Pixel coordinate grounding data
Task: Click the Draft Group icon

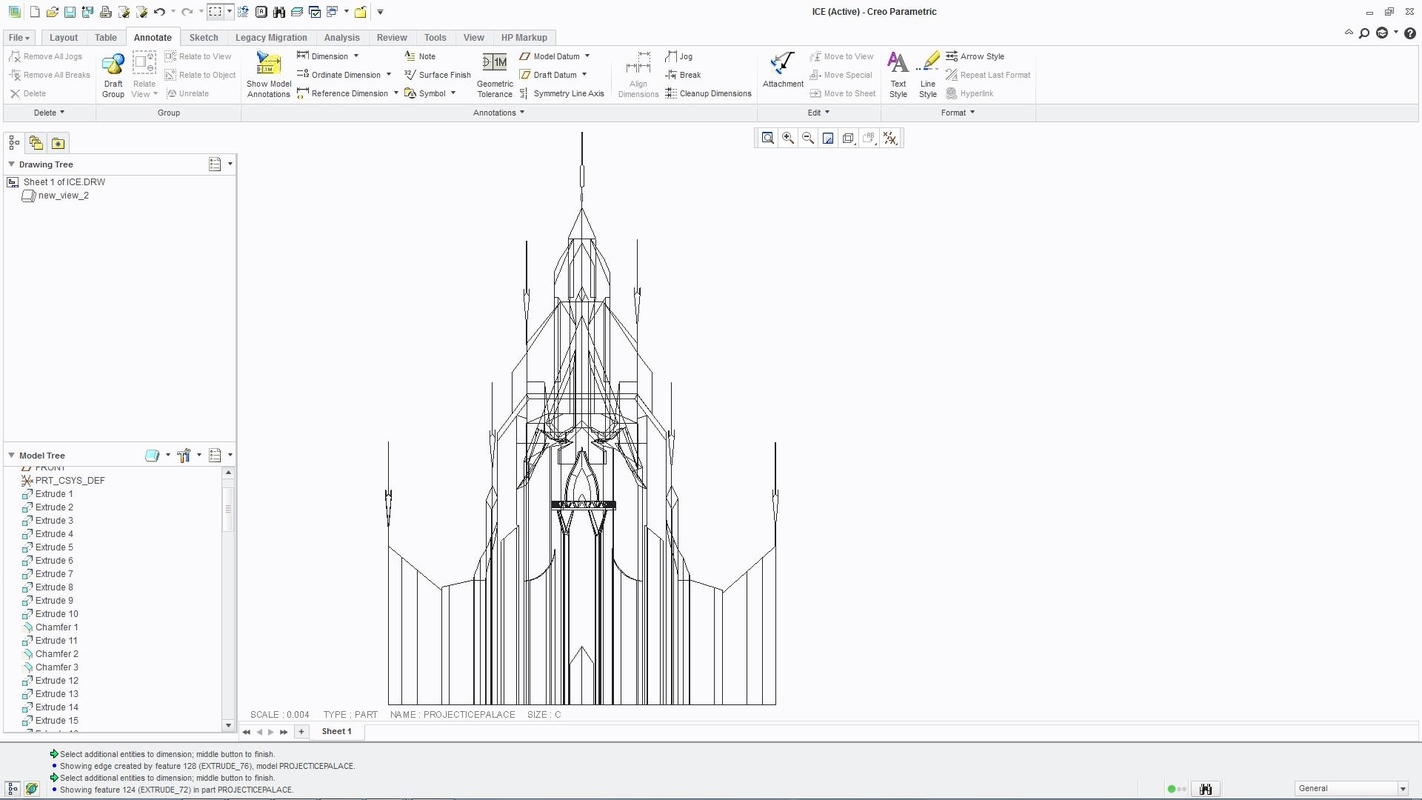Action: tap(113, 66)
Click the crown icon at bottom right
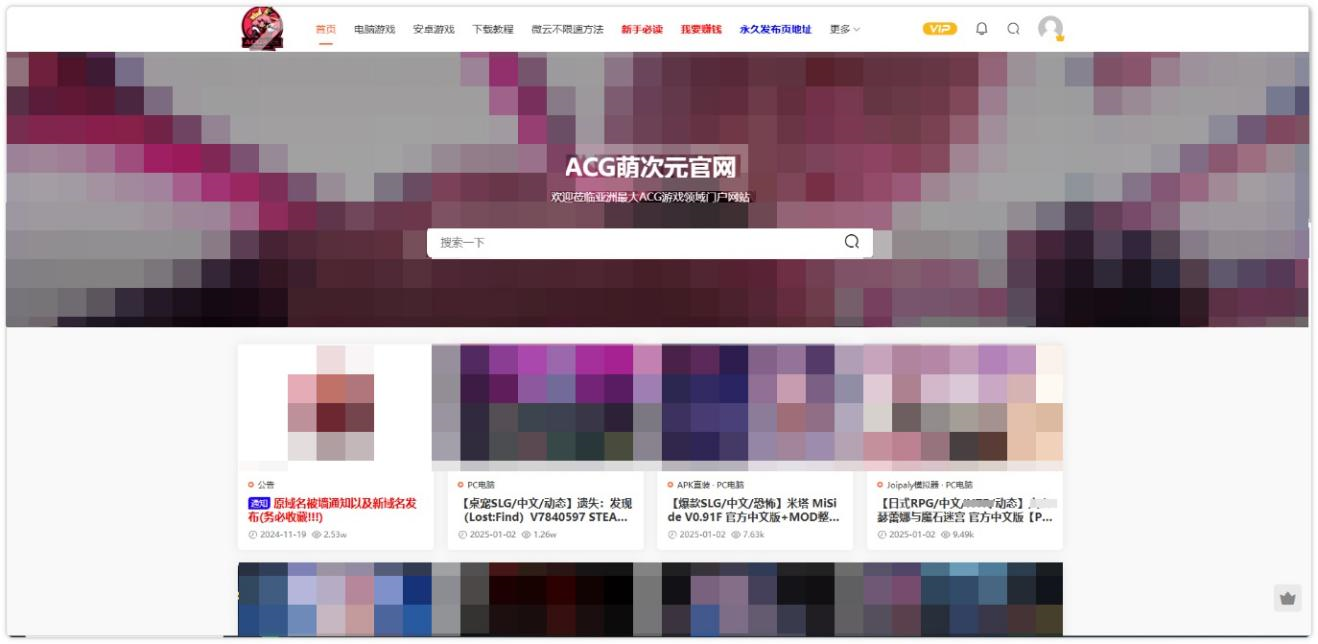 [1287, 597]
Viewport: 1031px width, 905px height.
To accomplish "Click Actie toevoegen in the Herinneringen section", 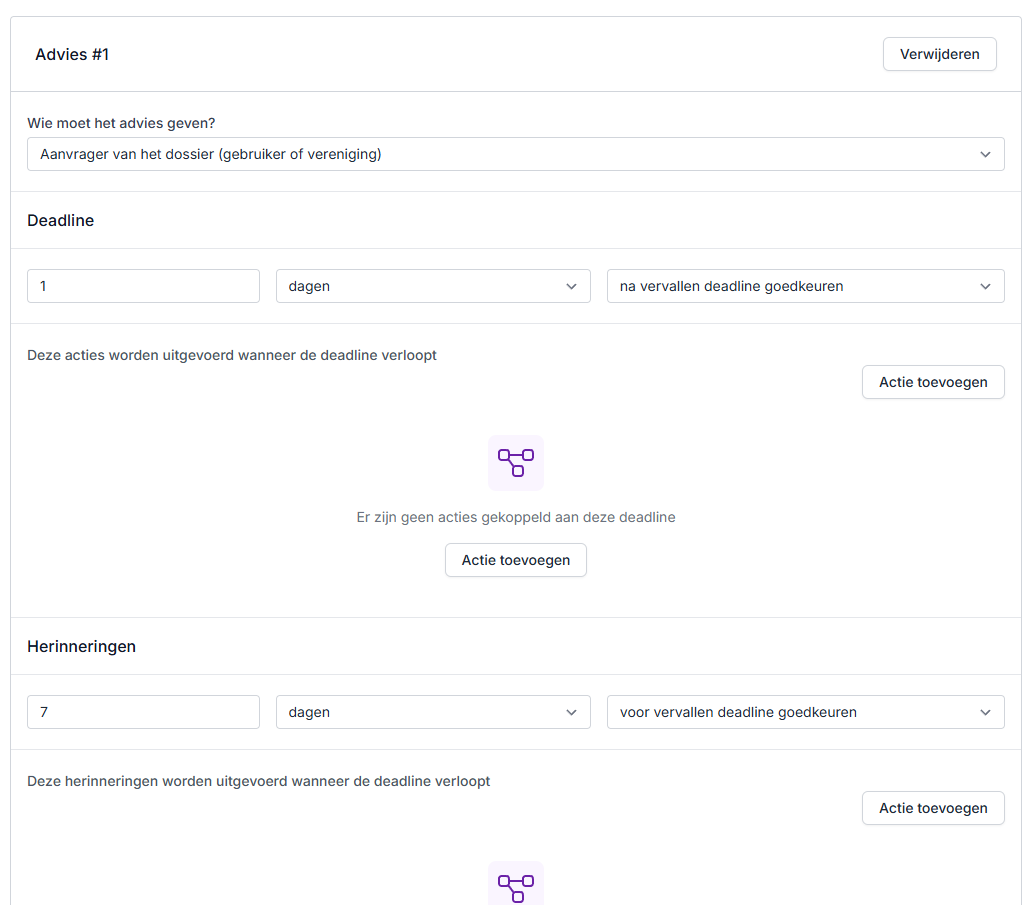I will pos(933,808).
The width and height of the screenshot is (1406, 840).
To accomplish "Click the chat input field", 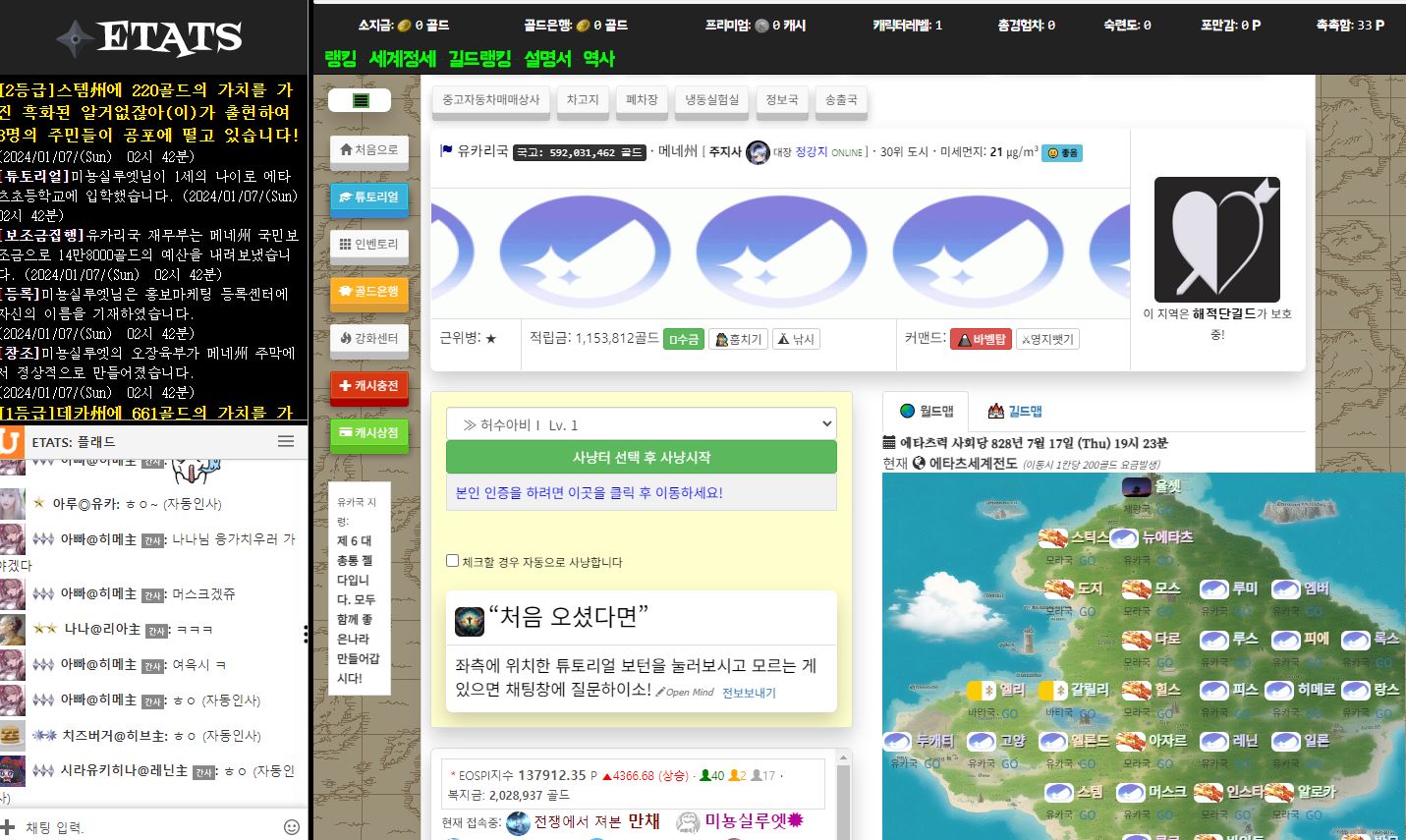I will click(138, 826).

REQUIRED WORK | From the data above, copy each line with the string "width" in it.

ANSWER TO THIS PROBLEM |
Viewport: 1031px width, 905px height.
The width and height of the screenshot is (1406, 840).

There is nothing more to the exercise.